A systematic review of recent studies regarding osteotomies supported by AR-based applications has been performed. The selected studies have been grouped by anatomical district and a focus on the real-virtual environment interaction, the accuracy computation and AR-advantages and limitations has been put. A QFD has been used to identify the most impactful engineering metrics according to the needs identified by a focus group involving, among the others, a surgeon and maxillofacial residents.

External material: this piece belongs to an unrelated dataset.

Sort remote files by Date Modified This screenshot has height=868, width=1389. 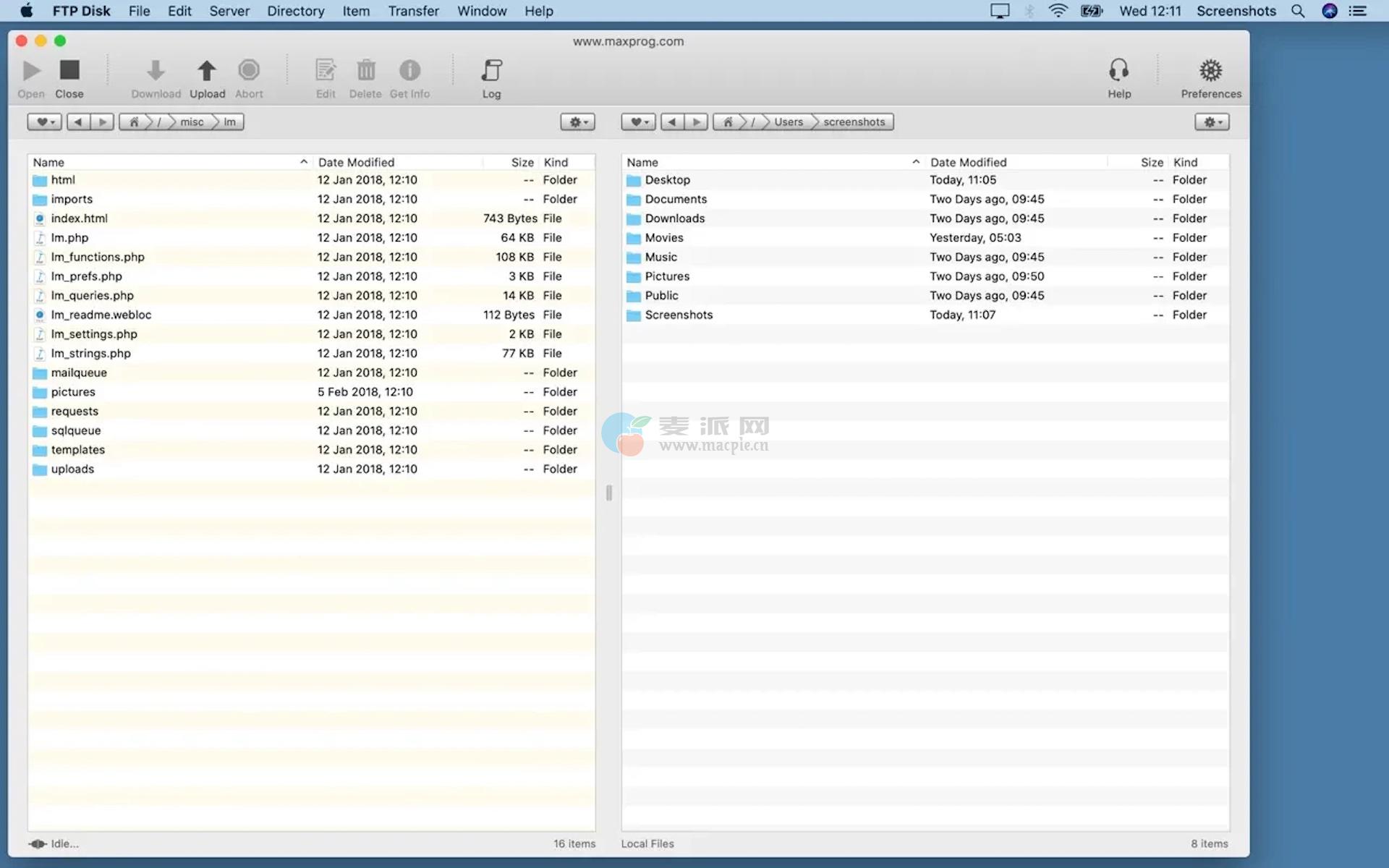click(356, 162)
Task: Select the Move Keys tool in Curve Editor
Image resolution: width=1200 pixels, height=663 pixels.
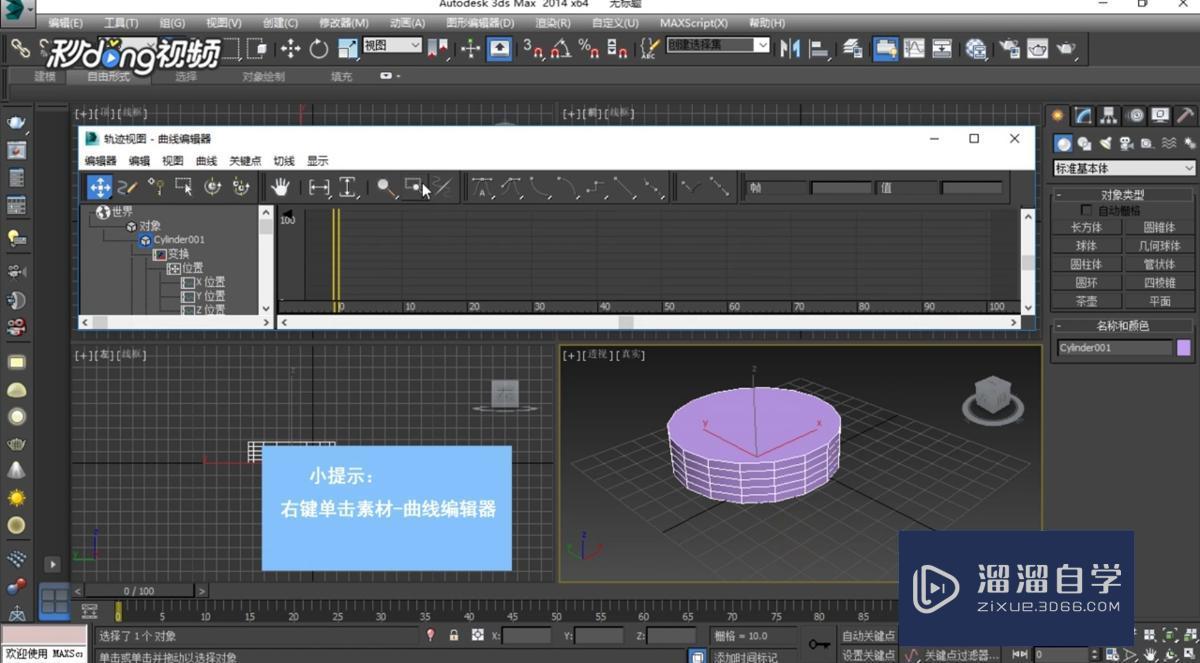Action: [100, 187]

AR can lead to a better surgical field accessibility, more flexible solutions and lower the management effort resulting to be cutting-edge in this field. Nonetheless, future research should address some well-known issues, among which the calibration time, the robustness of the tracking, and the HMDs discomfort, and should also focus on the establishment of a standardized protocol for accuracy evaluation in order to foster the adoption of AR technology in osteotomies treatment.